I’ve thought about it quite a bit, may be off base- but if I could only have one seasoning I think it would be salt. If you get the right amount of salt at the right time on your cook, it’s pleasantly enhanced. I love black pepper and garlic , red and green chile all the other myriad of possibilities. But sometimes I just use salt- Naturiffic selections, Kosher-Sea-Himalayan etc. hopefully it never comes to just one. But if it did I’d pick Salt
 
Not to sound disrespectful, but you sound like a hater to me.first of all, most barbecue restaurants don't add a bunch of unique rubs to their meat. The reason why is because they're feeding hundreds to thousands of people a day. They don't have time to get cute with the meat. You got any real barbecue restaurant, they will tell you the weekend warrior enthusiast and competitors make better food than they do solely because we spend more time

Also, some of these rubs have a very unique profile that's hard to replicate at home. I can get a specific recipe for an excellent rub and it might not come out the same solely because the black pepper could be a little more cores or the salt is very fine their specific ways of how they do things. to me, the best homemade rub is Memphis dust. That stuff is excellent but it could be better if they gave specifics on how to grind specific spices in whatnot.

Some people already have it figured out.
 
I went through a phase where I searched high and low for any rubs I could find. Any local stores and on internet. Hundreds of dollars later.
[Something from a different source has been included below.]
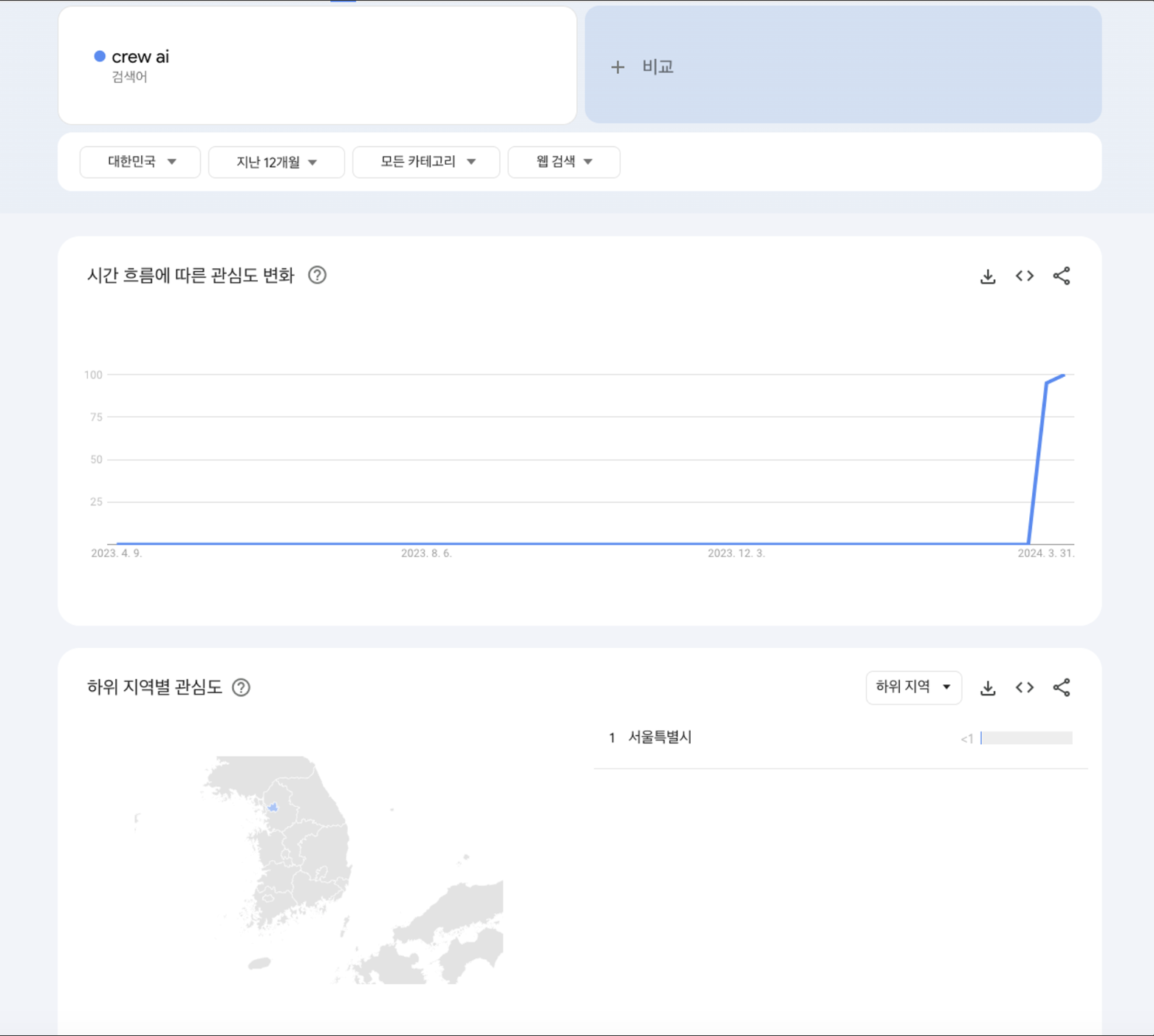Open help for 시간 흐름에 따른 관심도 변화
Screen dimensions: 1154x1036
(317, 275)
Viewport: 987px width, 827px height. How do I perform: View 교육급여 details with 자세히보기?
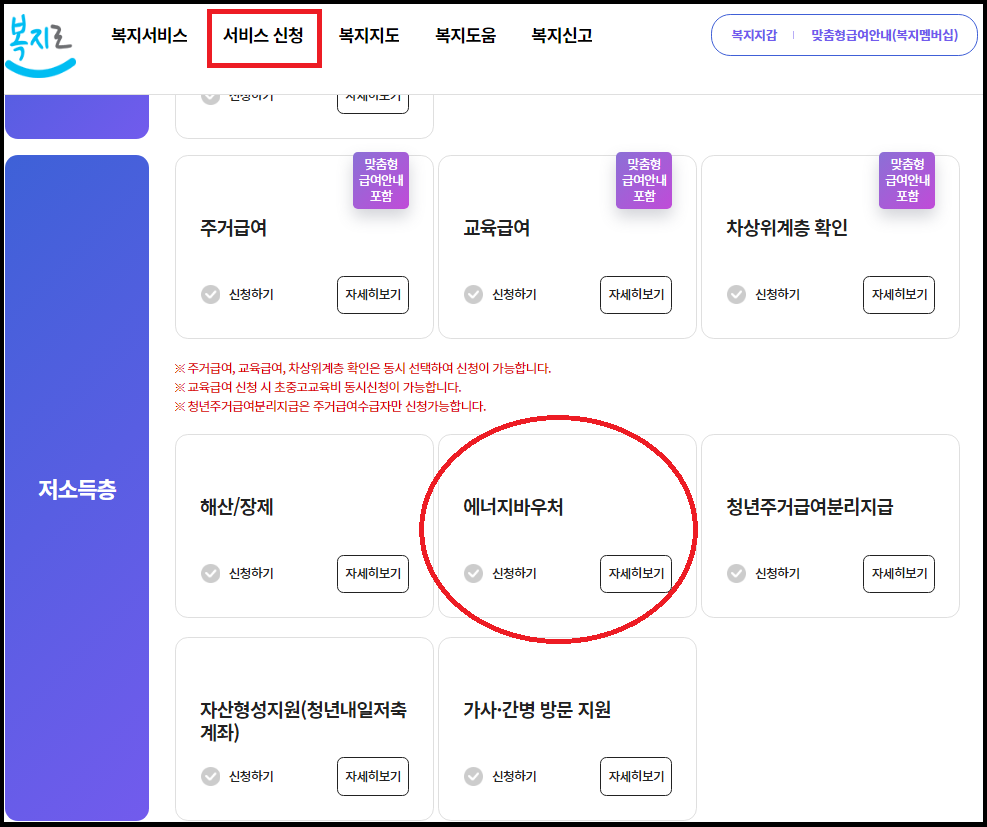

I usually go to fiesta brand seasonings, head country, and aurthur byrants. Pretty much run of the mill cheap stuff.
 
I don't order anything but I look every where I go for stuff others post good reviews of, I can get some suckle busters stuff local, love the 1836 on beef and brisket, tried a few others of them and all were worth buying again
 
If you're seasoning your food at home with your own salt, pepper, paprika (etc) then you're already 2 steps ahead of these guys buying stale spices w/silly names @1000% markup. You think Aaron Franklin would be caught dead putting Dizzy Pig on, well, anything? :wink:

Well, you wrote what I was thinking. AND most of the rub recipes on the web appear to be made by some backwoods housewife. I made my own rub last night, I will report back after the cook finishes today.

Yes, I read the responses to your post. I think a few got a little chafed because they love/use rubs but there is room for both processes. Heck, when I make Ruben's I make my own sauerkraut, & Russian dressing. It is part of the fun AND I do better than most of the store bought stuff.